Now the memory to which n_heap previously pointed is leaked, because no pointers to it remain. n_heap points to the same memory that node->next does. Which is the same memory that n1->next does.

  n1->next = NULL;

Now the value of the pointer object accessible as n1->next (and also as node->next) is set to NULL. This has no effect on the data to which that pointer object previously pointed, nor on variable n_heap, which still points to the data in question.

}

Now from the above example, I had assumed that n_heap to be NULL as well. But even after n1->next = NULL;, n_heap is still 2->3->4->NULL.
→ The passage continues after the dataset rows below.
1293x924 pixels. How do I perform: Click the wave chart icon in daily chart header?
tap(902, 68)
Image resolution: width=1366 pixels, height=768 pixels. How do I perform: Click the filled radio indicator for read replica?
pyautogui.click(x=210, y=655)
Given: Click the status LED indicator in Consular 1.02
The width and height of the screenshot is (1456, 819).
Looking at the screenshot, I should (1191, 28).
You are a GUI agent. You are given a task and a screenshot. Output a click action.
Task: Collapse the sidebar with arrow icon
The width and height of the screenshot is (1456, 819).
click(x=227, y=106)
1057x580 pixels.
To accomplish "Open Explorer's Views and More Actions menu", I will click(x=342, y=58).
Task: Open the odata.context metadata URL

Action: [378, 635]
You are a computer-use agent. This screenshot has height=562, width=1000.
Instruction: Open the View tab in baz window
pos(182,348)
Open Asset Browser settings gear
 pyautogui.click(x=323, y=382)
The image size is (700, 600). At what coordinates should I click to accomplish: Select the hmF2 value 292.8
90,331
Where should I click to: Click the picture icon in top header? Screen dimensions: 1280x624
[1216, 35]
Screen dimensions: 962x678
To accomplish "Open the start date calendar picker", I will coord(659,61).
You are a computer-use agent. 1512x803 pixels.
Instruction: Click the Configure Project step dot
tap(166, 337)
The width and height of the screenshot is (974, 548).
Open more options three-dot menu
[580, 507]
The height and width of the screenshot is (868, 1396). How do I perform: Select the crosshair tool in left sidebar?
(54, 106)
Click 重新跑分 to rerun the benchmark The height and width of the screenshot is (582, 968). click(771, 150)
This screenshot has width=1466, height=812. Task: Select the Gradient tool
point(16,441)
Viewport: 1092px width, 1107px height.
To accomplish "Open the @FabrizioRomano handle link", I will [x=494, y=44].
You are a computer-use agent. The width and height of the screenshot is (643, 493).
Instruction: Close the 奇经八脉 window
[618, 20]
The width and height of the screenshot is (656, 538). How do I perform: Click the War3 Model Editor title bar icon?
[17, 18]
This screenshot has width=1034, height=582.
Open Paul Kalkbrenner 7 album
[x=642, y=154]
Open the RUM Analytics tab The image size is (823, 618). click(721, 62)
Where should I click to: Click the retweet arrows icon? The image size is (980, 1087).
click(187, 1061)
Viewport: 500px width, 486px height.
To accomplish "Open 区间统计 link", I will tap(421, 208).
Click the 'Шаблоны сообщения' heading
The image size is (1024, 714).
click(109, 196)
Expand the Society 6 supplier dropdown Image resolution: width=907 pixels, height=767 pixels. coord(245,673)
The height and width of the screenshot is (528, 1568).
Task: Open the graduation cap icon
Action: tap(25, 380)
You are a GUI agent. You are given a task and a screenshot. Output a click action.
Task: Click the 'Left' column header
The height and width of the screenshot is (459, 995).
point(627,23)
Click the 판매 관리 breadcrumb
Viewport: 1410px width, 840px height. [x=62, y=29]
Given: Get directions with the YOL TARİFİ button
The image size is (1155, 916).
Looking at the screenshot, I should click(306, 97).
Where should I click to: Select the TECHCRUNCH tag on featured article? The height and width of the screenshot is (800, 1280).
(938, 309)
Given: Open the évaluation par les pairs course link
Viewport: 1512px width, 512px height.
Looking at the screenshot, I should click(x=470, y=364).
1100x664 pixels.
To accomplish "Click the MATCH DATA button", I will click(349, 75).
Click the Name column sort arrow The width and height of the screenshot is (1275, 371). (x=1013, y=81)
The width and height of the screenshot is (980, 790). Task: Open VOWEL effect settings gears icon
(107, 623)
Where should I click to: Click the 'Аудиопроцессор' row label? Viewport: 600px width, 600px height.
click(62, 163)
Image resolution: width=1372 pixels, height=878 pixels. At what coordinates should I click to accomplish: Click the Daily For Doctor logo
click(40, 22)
You are failing to distinguish between pointer objects and the objects to which their values point. Assigning NULL to n1->next sets the value of one pointer object. It does nothing to the object to which the old pointer value pointed. It does nothing to other, distinct points to the same object. And on the other hand, n_heap is not 2->3->4->NULL, It is a pointer distinct from all those nodes, whose value points to the node containing 2.

So is the node->next copied to n_heap?

Yes, that's what an assignment does, but not in the sense I think you mean. Again, assigning n_heap = node->next copies the pointer value stored in node->next to n_heap. Those two distinct pointer objects then both contain values pointing to the same data.

or is it that n_heap now points to the original heap located node->next, and the n1->next now set to NULL?

Yes and no. Again, neither the object designated by n_heap nor the onje designated by node->next contain the data you are describing as 2->3->4->NULL. Instead, they both contain the address of the node containing the first of those values.

Does this mean node wasn't initially the owner of node->next data?

It depends on what you mean by "owner". Certainly neither node nor *node is a container of the data to which node->next points. As the term "owner" is usually applied to pointers, it is about responsibility for freeing the pointed to data, not about storage layout. Responsibility to free is a question of data and control flow in the program, not a property of the data itself.